# [PROBLEM DESCRIPTION]
What is needed is an exact transcription of the line with "ITA (2552, 1171)" and all the lines that follow it in the entries below; add nothing else.

(Records from a collection)
Start of Block

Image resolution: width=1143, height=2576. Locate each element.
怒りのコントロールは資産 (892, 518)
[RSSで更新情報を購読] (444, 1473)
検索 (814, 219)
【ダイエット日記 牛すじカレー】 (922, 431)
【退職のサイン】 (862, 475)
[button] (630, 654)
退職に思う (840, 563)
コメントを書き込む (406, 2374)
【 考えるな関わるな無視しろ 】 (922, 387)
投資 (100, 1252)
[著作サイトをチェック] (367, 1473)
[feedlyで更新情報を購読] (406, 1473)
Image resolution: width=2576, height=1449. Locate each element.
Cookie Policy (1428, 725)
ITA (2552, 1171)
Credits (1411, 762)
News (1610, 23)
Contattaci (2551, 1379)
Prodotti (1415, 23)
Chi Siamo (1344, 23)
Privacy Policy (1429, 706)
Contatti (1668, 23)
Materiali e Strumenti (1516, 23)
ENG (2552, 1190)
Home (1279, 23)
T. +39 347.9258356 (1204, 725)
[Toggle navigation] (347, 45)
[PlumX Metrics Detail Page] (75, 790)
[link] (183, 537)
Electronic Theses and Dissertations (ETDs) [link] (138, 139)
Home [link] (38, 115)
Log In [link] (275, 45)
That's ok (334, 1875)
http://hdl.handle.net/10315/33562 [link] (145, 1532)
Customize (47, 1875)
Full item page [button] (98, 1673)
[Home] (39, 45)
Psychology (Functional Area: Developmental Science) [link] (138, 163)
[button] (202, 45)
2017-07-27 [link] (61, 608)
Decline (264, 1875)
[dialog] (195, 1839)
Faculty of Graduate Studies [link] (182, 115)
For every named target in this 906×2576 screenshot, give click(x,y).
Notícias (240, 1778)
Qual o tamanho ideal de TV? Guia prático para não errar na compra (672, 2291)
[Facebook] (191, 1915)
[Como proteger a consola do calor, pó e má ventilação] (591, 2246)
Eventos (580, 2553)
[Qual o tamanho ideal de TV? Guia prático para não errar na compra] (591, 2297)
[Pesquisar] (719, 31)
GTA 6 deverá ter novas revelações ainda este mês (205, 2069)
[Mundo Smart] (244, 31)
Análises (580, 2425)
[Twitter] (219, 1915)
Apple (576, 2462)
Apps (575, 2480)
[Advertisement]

End of Block

# [REPLY TO THE TASK]
ITA (2552, 1171)
Credits (1411, 762)
News (1610, 23)
Contattaci (2551, 1379)
Prodotti (1415, 23)
Chi Siamo (1344, 23)
Privacy Policy (1429, 706)
Contatti (1668, 23)
Materiali e Strumenti (1516, 23)
ENG (2552, 1190)
Home (1279, 23)
T. +39 347.9258356 (1204, 725)
[Toggle navigation] (347, 45)
[PlumX Metrics Detail Page] (75, 790)
[link] (183, 537)
Electronic Theses and Dissertations (ETDs) [link] (138, 139)
Home [link] (38, 115)
Log In [link] (275, 45)
That's ok (334, 1875)
http://hdl.handle.net/10315/33562 [link] (145, 1532)
Customize (47, 1875)
Full item page [button] (98, 1673)
[Home] (39, 45)
Psychology (Functional Area: Developmental Science) [link] (138, 163)
[button] (202, 45)
2017-07-27 [link] (61, 608)
Decline (264, 1875)
[dialog] (195, 1839)
Faculty of Graduate Studies [link] (182, 115)
For every named target in this 906×2576 screenshot, give click(x,y).
Notícias (240, 1778)
Qual o tamanho ideal de TV? Guia prático para não errar na compra (672, 2291)
[Facebook] (191, 1915)
[Como proteger a consola do calor, pó e má ventilação] (591, 2246)
Eventos (580, 2553)
[Qual o tamanho ideal de TV? Guia prático para não errar na compra] (591, 2297)
[Pesquisar] (719, 31)
GTA 6 deverá ter novas revelações ainda este mês (205, 2069)
[Mundo Smart] (244, 31)
Análises (580, 2425)
[Twitter] (219, 1915)
Apple (576, 2462)
Apps (575, 2480)
[Advertisement]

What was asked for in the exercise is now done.